The three predictive patterns described above suggest that at certain moments when the system increases its visibility, invisible patterns of order become clear to followers.It's like the next drum beat, and you can almost hear in advance what it's going to sound like.After a while, disturbances muddy it and the pattern disappears.The predictability range also has big surprises.However, the local predictability does point to some methods that can be improved, deepened, and extended into something bigger. Although the odds of successful large-scale forecasting are slim, amateur and professional financial chartists alike are not discouraged from trying to extract long-wave patterns from past stock market prices.For chartists, any kind of outward cyclical behavior is easy prey: the length of a skirt, the age of a president, the price of eggs.Chartists are forever chasing the mythical "leading indicators" that predict stock price trends and use them as numbers to bet on.For years, chart analysts have been ridiculed for adopting this dubious approach to number logic.In recent years, however, academics such as Richard Sweeney and Blake LeBaron have demonstrated that the chartist's approach often works.A chartist's technical rule can be astonishingly simple: "If the market has been trending up for a while, bet it will keep going up. If it's in a downtrend, bet it will keep going down. "Such a criterion reduces the high dimensions of a complex market to the low dimensions of such a simple two-part rule.In general, this approach to pattern finding works well.This "goes up when it goes up, and goes down when it goes down" model works better than random luck, so it is much stronger than the hype of ordinary investors.Since the most predictable thing about a system is its stagnation, the emergence of this orderly pattern is not surprising—although it is.

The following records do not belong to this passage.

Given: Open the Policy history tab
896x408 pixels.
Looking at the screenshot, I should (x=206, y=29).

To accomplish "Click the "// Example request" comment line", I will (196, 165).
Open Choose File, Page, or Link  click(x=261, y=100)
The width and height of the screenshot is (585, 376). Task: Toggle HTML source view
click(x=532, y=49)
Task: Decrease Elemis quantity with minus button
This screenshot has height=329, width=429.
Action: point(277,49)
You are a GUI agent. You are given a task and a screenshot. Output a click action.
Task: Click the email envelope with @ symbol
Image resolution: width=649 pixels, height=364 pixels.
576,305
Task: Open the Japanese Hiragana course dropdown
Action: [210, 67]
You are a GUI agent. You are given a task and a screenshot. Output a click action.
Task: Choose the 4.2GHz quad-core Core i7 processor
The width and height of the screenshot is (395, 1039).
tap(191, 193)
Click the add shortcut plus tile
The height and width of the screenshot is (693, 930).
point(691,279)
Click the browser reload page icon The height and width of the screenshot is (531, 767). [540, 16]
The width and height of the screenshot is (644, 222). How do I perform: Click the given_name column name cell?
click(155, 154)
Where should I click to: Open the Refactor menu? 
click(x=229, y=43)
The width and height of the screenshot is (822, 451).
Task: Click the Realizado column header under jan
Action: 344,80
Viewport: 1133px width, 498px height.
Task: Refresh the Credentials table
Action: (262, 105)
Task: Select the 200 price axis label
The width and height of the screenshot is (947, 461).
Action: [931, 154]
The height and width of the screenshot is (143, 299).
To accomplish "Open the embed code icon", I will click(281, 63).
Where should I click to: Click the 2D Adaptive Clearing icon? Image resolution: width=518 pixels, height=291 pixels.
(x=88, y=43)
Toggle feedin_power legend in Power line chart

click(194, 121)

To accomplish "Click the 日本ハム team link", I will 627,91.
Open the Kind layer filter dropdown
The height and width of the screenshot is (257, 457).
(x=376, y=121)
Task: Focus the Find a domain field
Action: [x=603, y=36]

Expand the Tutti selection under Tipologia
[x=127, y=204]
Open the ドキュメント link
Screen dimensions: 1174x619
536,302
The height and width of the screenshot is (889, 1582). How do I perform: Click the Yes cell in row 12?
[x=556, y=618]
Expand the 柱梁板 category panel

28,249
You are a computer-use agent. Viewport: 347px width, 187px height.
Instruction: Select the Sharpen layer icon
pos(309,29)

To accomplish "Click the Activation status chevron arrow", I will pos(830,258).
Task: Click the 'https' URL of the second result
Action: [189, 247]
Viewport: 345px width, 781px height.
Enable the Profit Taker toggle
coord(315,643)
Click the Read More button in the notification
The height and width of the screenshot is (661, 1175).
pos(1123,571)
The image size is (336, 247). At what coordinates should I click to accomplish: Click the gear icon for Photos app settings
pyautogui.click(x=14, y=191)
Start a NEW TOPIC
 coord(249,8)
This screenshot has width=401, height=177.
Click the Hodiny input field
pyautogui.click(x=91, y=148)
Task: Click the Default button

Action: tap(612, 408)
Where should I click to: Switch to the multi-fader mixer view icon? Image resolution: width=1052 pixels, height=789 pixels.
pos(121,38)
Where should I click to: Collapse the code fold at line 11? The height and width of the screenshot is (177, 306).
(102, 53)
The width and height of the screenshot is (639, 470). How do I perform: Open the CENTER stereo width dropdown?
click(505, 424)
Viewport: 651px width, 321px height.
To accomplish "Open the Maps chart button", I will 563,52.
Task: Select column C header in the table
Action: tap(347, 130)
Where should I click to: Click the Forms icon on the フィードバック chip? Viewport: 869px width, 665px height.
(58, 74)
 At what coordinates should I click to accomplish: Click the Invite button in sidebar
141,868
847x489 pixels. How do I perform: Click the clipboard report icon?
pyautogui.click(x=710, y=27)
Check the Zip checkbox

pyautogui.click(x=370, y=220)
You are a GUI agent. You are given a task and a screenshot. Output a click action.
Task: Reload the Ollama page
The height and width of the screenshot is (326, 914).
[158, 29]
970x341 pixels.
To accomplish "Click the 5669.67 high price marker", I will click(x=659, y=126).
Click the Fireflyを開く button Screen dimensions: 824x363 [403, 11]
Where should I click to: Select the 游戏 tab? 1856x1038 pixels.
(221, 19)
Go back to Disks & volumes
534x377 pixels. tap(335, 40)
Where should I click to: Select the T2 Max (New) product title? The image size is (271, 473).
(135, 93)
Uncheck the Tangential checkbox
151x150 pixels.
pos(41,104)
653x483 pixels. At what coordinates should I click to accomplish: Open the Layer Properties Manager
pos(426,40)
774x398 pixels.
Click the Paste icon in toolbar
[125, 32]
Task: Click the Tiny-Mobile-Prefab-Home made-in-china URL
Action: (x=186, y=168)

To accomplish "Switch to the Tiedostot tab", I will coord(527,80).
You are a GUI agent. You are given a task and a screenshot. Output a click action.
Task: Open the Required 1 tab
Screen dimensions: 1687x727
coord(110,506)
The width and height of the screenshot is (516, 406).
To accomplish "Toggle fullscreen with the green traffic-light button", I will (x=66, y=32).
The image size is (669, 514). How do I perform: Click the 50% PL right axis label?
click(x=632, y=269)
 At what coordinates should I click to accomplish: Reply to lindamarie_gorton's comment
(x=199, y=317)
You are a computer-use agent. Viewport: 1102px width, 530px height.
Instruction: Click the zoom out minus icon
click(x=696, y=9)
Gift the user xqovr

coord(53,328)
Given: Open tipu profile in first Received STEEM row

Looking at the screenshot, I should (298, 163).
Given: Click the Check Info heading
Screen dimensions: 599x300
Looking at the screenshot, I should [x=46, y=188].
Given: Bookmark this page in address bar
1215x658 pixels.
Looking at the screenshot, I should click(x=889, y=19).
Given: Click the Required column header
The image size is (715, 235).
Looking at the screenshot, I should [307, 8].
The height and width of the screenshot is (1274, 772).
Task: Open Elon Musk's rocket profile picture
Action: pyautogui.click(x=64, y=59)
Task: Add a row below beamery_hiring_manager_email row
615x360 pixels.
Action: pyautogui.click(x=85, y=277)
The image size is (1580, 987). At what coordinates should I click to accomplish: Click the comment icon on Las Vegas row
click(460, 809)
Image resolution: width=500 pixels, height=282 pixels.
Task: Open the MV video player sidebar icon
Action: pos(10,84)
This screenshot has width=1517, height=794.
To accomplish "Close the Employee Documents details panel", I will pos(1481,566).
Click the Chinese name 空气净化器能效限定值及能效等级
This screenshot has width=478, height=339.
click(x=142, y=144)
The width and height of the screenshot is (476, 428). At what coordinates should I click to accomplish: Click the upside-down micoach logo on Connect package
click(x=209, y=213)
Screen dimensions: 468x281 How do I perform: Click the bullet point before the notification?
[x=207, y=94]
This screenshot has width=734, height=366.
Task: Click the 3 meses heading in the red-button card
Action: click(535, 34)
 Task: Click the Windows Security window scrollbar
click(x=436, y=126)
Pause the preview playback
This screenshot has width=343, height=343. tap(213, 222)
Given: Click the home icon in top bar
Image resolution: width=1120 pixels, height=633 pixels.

In contrast to chartism, other financial forecasters rely on the "fundamentals" of the market to predict the market.These people, known as fundamental analysts, try to understand the driving forces, underlying dynamics, and fundamental conditions in complex phenomena.In short, what they are looking for is a theory: f=ma. Chartists, on the other hand, look for patterns in data and don't care whether they understand why the pattern exists.If there is indeed order in the universe, then the future paths of all complex order are (at least temporarily) revealed somewhere and somehow.One just needs to understand what signals can be ignored as noise.The chartist organizes in the Don Farmer way.By Farmer's own admission, he and his colleagues at forecasting firms are "statistically strict chartists."

In another fifty years, computerized induction, algorithm-based graph analysis, and predictability horizons will be respectable human endeavors.Forecasting the stock market is still an oddity, because the stock market is based more on expectations than any other system.In a game of anticipation, accurate predictions offer no chance of making money if everyone shares the prediction.Forecasting that all a company can really have is a lead in time.As soon as Farmer's team made a lot of money developing a certain predictive range, everyone else would rush in, somewhat blurring the pattern and, in most cases, leveling the chances of making money.In a stock market, success inspires a strong, self-cancelling flow of feedback.In other systems, say a growing network, or a company that is expanding, predictive feedback does not cancel itself.Typically, feedback is self-managed.